_GIVEN EXERCISE_. Reproduce every one of the entries below, word for word and in the same order.

>> Begin

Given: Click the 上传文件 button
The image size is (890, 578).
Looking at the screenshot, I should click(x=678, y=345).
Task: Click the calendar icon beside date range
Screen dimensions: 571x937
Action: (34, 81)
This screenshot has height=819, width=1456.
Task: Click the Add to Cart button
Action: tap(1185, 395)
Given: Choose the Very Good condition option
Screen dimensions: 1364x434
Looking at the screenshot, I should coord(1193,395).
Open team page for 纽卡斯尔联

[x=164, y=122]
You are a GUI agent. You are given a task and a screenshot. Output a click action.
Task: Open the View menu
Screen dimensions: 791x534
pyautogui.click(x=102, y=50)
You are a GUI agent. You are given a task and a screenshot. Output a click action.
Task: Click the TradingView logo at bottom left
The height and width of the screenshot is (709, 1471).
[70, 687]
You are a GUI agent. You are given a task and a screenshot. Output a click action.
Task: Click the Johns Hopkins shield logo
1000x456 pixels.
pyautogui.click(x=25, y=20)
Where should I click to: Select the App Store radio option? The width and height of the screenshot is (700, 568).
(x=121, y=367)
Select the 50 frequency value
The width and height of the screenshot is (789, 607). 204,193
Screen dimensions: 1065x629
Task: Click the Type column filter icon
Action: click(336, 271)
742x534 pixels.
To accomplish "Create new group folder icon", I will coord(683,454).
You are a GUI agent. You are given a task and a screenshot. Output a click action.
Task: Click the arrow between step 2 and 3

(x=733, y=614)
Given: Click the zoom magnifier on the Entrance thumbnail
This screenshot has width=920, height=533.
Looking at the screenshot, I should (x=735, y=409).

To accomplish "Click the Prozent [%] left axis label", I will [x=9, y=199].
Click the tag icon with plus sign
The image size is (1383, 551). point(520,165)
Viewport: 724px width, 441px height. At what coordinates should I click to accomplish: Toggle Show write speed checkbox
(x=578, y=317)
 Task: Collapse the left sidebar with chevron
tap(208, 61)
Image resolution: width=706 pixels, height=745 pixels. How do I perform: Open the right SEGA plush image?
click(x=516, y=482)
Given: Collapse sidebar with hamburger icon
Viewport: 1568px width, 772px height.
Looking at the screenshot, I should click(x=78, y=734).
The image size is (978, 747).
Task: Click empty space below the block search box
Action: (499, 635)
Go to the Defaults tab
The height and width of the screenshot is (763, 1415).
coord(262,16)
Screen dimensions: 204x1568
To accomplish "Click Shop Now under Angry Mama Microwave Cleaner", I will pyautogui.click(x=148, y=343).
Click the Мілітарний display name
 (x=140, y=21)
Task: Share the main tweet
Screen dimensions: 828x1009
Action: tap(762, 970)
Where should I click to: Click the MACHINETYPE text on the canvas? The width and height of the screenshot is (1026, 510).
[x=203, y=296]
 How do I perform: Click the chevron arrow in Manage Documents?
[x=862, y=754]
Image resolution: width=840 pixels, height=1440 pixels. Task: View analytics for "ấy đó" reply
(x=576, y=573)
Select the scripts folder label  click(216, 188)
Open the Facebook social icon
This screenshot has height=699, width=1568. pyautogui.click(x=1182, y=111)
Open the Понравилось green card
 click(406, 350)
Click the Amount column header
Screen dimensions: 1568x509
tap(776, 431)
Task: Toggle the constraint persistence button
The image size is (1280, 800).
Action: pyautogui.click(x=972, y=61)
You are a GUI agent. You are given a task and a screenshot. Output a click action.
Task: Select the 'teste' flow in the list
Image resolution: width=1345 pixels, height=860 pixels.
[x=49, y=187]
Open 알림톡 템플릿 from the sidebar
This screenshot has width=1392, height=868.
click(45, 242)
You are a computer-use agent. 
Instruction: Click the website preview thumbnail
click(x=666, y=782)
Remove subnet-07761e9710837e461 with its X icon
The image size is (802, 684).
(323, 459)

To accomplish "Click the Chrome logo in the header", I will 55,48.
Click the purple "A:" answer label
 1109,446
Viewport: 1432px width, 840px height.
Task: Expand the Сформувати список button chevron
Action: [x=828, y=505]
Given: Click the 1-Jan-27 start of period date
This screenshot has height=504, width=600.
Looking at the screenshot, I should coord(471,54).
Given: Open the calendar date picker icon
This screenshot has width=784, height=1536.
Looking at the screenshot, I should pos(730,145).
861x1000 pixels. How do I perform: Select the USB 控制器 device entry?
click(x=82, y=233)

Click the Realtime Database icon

>> End

_TASK SOLUTION_.
Given: Click the 上传文件 button
The image size is (890, 578).
Looking at the screenshot, I should click(x=678, y=345).
Task: Click the calendar icon beside date range
Screen dimensions: 571x937
Action: (34, 81)
This screenshot has height=819, width=1456.
Task: Click the Add to Cart button
Action: tap(1185, 395)
Given: Choose the Very Good condition option
Screen dimensions: 1364x434
Looking at the screenshot, I should coord(1193,395).
Open team page for 纽卡斯尔联

[x=164, y=122]
You are a GUI agent. You are given a task and a screenshot. Output a click action.
Task: Open the View menu
Screen dimensions: 791x534
pyautogui.click(x=102, y=50)
You are a GUI agent. You are given a task and a screenshot. Output a click action.
Task: Click the TradingView logo at bottom left
The height and width of the screenshot is (709, 1471).
[70, 687]
You are a GUI agent. You are given a task and a screenshot. Output a click action.
Task: Click the Johns Hopkins shield logo
1000x456 pixels.
pyautogui.click(x=25, y=20)
Where should I click to: Select the App Store radio option? The width and height of the screenshot is (700, 568).
(x=121, y=367)
Select the 50 frequency value
The width and height of the screenshot is (789, 607). 204,193
Screen dimensions: 1065x629
Task: Click the Type column filter icon
Action: click(336, 271)
742x534 pixels.
To accomplish "Create new group folder icon", I will coord(683,454).
You are a GUI agent. You are given a task and a screenshot. Output a click action.
Task: Click the arrow between step 2 and 3

(x=733, y=614)
Given: Click the zoom magnifier on the Entrance thumbnail
This screenshot has width=920, height=533.
Looking at the screenshot, I should (x=735, y=409).

To accomplish "Click the Prozent [%] left axis label", I will [x=9, y=199].
Click the tag icon with plus sign
The image size is (1383, 551). point(520,165)
Viewport: 724px width, 441px height. At what coordinates should I click to accomplish: Toggle Show write speed checkbox
(x=578, y=317)
 Task: Collapse the left sidebar with chevron
tap(208, 61)
Image resolution: width=706 pixels, height=745 pixels. How do I perform: Open the right SEGA plush image?
click(x=516, y=482)
Given: Collapse sidebar with hamburger icon
Viewport: 1568px width, 772px height.
Looking at the screenshot, I should click(x=78, y=734).
The image size is (978, 747).
Task: Click empty space below the block search box
Action: (499, 635)
Go to the Defaults tab
The height and width of the screenshot is (763, 1415).
coord(262,16)
Screen dimensions: 204x1568
To accomplish "Click Shop Now under Angry Mama Microwave Cleaner", I will pyautogui.click(x=148, y=343).
Click the Мілітарний display name
 (x=140, y=21)
Task: Share the main tweet
Screen dimensions: 828x1009
Action: tap(762, 970)
Where should I click to: Click the MACHINETYPE text on the canvas? The width and height of the screenshot is (1026, 510).
[x=203, y=296]
 How do I perform: Click the chevron arrow in Manage Documents?
[x=862, y=754]
Image resolution: width=840 pixels, height=1440 pixels. Task: View analytics for "ấy đó" reply
(x=576, y=573)
Select the scripts folder label  click(216, 188)
Open the Facebook social icon
This screenshot has height=699, width=1568. pyautogui.click(x=1182, y=111)
Open the Понравилось green card
 click(406, 350)
Click the Amount column header
Screen dimensions: 1568x509
tap(776, 431)
Task: Toggle the constraint persistence button
The image size is (1280, 800).
Action: pyautogui.click(x=972, y=61)
You are a GUI agent. You are given a task and a screenshot. Output a click action.
Task: Select the 'teste' flow in the list
Image resolution: width=1345 pixels, height=860 pixels.
[x=49, y=187]
Open 알림톡 템플릿 from the sidebar
This screenshot has width=1392, height=868.
click(45, 242)
You are a computer-use agent. 
Instruction: Click the website preview thumbnail
click(x=666, y=782)
Remove subnet-07761e9710837e461 with its X icon
The image size is (802, 684).
(323, 459)

To accomplish "Click the Chrome logo in the header", I will 55,48.
Click the purple "A:" answer label
 1109,446
Viewport: 1432px width, 840px height.
Task: Expand the Сформувати список button chevron
Action: [x=828, y=505]
Given: Click the 1-Jan-27 start of period date
This screenshot has height=504, width=600.
Looking at the screenshot, I should coord(471,54).
Given: Open the calendar date picker icon
This screenshot has width=784, height=1536.
Looking at the screenshot, I should pos(730,145).
861x1000 pixels. How do I perform: Select the USB 控制器 device entry?
click(x=82, y=233)

Click the Realtime Database icon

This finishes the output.